Single-arm, retrospective study of 31 eyes in 32 patients treated with second-course OAC at Memorial Sloan-Kettering Cancer Center between May 2006 and July 2013, with a median 34 months follow-up. The study included patients who underwent a successful course of IA chemotherapy, with a minimum of 2 months of progression-free follow-up at monthly examinations, but who subsequently required additional OAC for recurrent tumor. Outcome measurements included progression free survival and ocular survival. Kaplan Meier survival estimates were generated and the Mantel-Cox test was used to compare curves.
Eyes requiring second-line OAC had initially received a mean of 3.1 OAC infusions. They developed progression of disease and necessity for second-course OAC at a mean of 8.7 mos following initial OAC. The 2-year Kaplan-Meier ocular survival and progression free survival estimates following second-course OAC were 80.2% (95% confidence interval [CI], 58.5-91.3%) and 47.0% (95% confidence interval [CI], 27.8-64.0%), respectively.
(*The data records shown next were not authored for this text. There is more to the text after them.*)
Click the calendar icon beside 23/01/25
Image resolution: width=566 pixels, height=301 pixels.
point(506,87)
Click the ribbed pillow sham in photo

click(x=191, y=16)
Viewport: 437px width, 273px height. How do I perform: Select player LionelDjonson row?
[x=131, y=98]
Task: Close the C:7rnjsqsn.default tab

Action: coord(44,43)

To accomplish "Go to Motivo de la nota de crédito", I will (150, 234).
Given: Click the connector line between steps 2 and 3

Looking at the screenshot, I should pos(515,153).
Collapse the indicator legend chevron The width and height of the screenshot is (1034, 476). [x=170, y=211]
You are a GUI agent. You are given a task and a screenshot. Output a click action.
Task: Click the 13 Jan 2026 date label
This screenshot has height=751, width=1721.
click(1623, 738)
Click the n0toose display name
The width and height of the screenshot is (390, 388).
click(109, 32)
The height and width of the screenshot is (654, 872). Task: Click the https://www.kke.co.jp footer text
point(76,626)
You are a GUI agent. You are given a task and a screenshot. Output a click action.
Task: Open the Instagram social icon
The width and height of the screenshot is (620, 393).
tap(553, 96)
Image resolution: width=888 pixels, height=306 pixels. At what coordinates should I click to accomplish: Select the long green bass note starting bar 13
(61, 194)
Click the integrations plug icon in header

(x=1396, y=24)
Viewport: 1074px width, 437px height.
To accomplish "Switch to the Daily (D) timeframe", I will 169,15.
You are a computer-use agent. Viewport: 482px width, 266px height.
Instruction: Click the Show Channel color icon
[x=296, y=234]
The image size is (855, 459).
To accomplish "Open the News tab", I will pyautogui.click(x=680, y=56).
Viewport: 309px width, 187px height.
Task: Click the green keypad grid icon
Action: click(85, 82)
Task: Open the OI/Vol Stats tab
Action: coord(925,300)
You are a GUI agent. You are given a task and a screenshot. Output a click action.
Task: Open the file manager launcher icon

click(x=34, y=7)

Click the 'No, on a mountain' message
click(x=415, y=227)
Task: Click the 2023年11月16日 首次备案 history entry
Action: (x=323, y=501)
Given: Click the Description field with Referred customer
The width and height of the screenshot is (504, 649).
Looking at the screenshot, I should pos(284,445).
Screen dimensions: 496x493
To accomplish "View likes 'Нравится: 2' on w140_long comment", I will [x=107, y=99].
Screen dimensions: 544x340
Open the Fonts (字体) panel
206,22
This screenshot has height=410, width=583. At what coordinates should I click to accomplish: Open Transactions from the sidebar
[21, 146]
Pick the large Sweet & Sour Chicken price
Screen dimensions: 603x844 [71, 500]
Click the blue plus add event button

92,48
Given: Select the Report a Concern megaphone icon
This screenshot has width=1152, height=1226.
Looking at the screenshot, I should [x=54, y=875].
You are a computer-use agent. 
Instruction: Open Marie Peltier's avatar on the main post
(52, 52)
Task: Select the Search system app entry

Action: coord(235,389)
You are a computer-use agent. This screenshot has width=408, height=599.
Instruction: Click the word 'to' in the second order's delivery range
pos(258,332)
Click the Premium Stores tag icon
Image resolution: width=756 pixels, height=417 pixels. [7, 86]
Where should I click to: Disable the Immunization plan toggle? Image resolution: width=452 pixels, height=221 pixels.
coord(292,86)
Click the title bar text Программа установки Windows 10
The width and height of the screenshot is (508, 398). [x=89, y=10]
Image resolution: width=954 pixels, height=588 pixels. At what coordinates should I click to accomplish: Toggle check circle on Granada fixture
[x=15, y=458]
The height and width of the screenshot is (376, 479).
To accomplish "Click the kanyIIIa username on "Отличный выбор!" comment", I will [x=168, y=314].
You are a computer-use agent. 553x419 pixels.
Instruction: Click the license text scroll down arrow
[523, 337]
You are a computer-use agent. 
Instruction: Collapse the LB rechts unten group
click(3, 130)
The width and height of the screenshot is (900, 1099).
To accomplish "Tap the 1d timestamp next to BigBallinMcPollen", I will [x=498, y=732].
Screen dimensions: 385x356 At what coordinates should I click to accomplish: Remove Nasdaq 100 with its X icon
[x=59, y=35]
Vitreous seeds were present in 17 (53%) of eyes requiring second-course OAC and were significantly associated with progression of disease following second-course OAC (p=0.01). Neither prior treatment status, age at initial OAC, addition of new drug, or increasing number of infusions during second-course OAC was significantly associated with progression free survival.
Retinoblastoma eyes requiring second-course OAC following initial OAC treatment have good salvage rates. However, these eyes often require additional (third or fourth-course) OAC or other treatment modalities due to progression of disease after second-line OAC, particularly if vitreous seeds are present at the time of initial OAC failure.